Screenshot grounding data
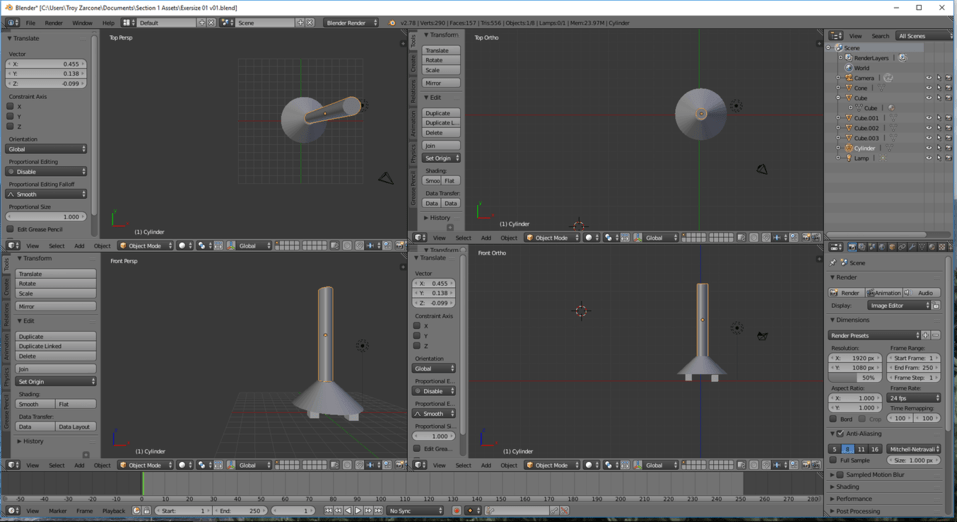Viewport: 957px width, 522px height.
Task: Click the Lamp object icon in outliner
Action: coord(849,158)
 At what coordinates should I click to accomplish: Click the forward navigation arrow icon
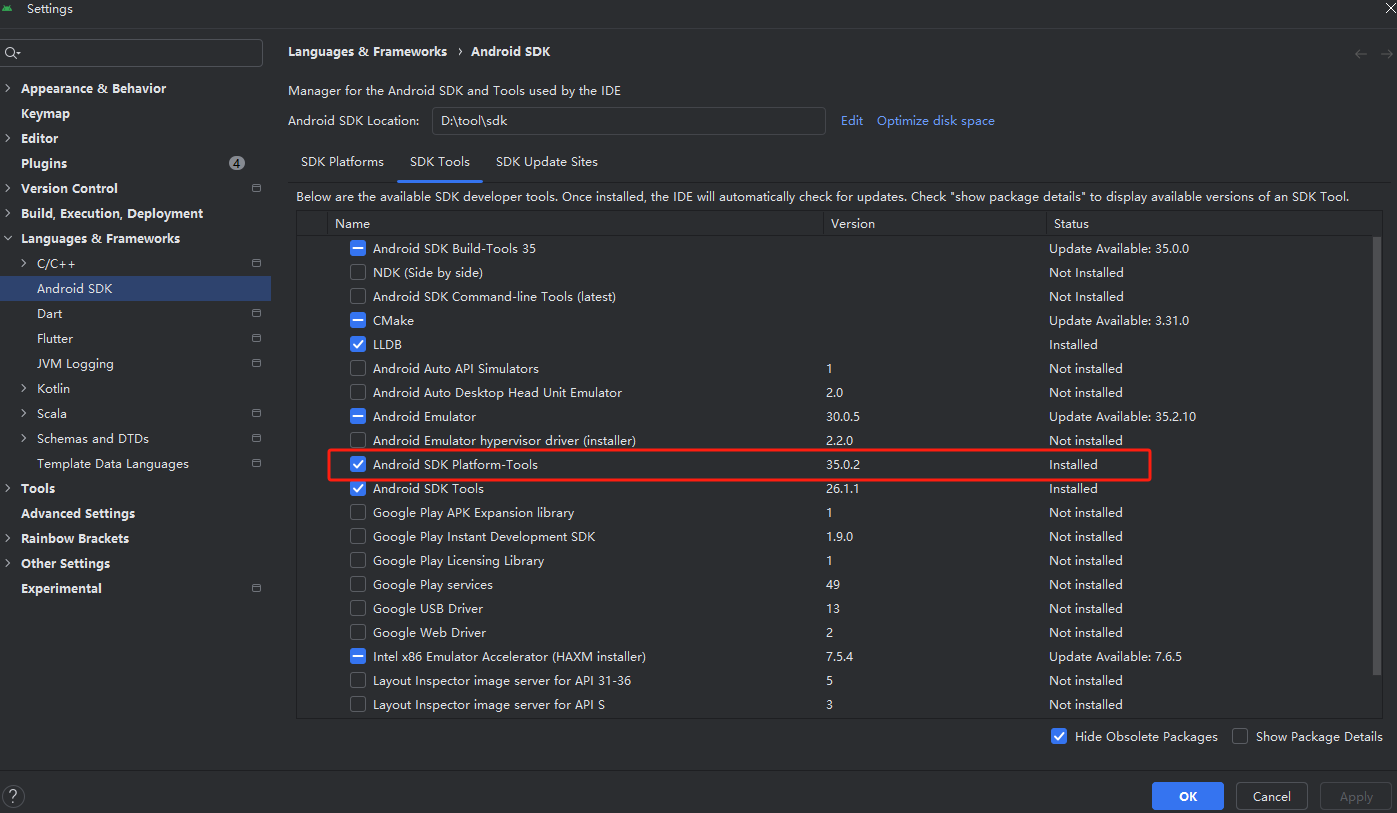(1386, 53)
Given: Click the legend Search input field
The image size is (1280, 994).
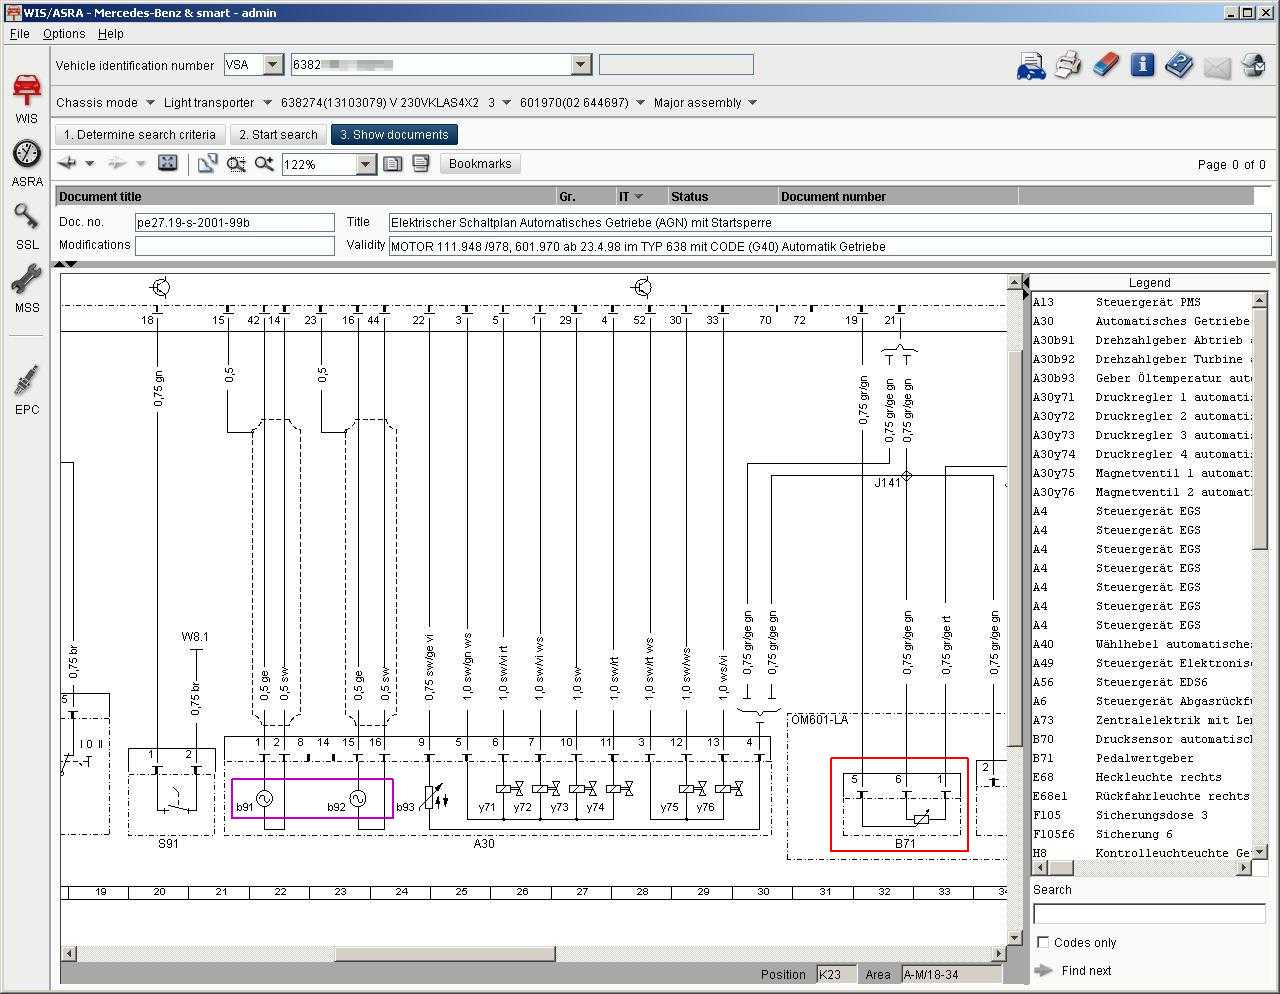Looking at the screenshot, I should (x=1148, y=913).
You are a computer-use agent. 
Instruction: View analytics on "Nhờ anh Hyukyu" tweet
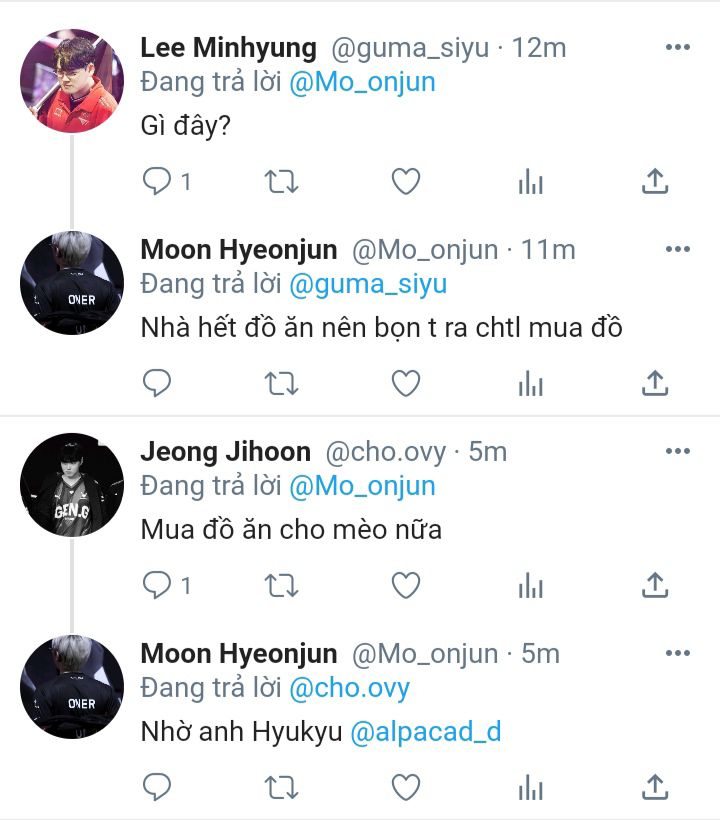(530, 787)
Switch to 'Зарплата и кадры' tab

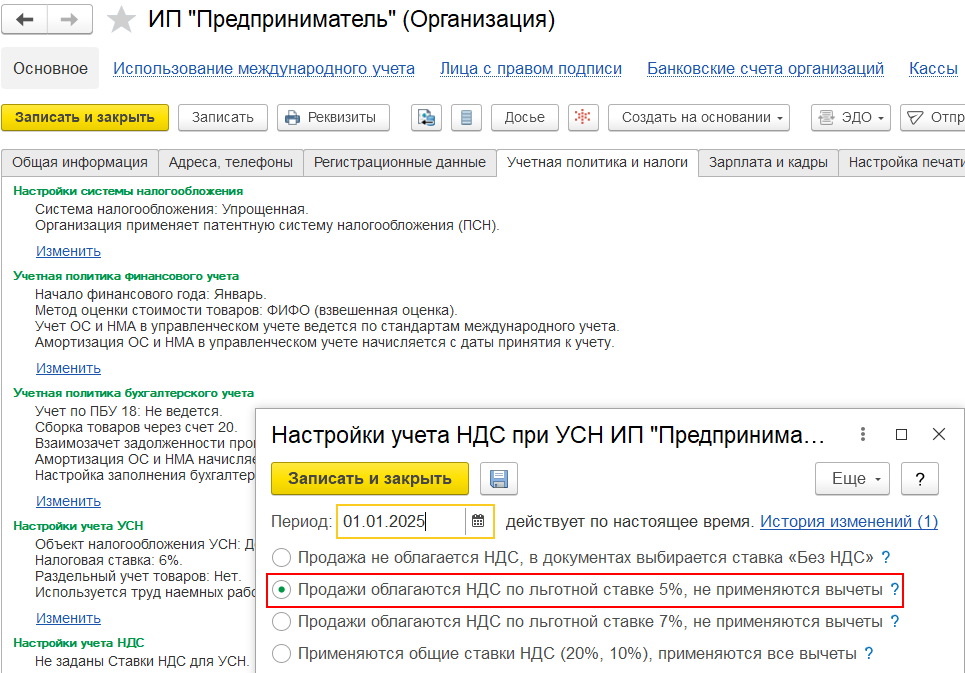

*What is needed*. Output exactly the lines from the one that has "Given: Click the legend Search input field" through the end of the data. Do not include pictures.

*Written answer*.
Given: Click the legend Search input field
The image size is (1280, 994).
Looking at the screenshot, I should (x=1148, y=913).
You are a computer-use agent. 
Instruction: View analytics on "Nhờ anh Hyukyu" tweet
(530, 787)
Switch to 'Зарплата и кадры' tab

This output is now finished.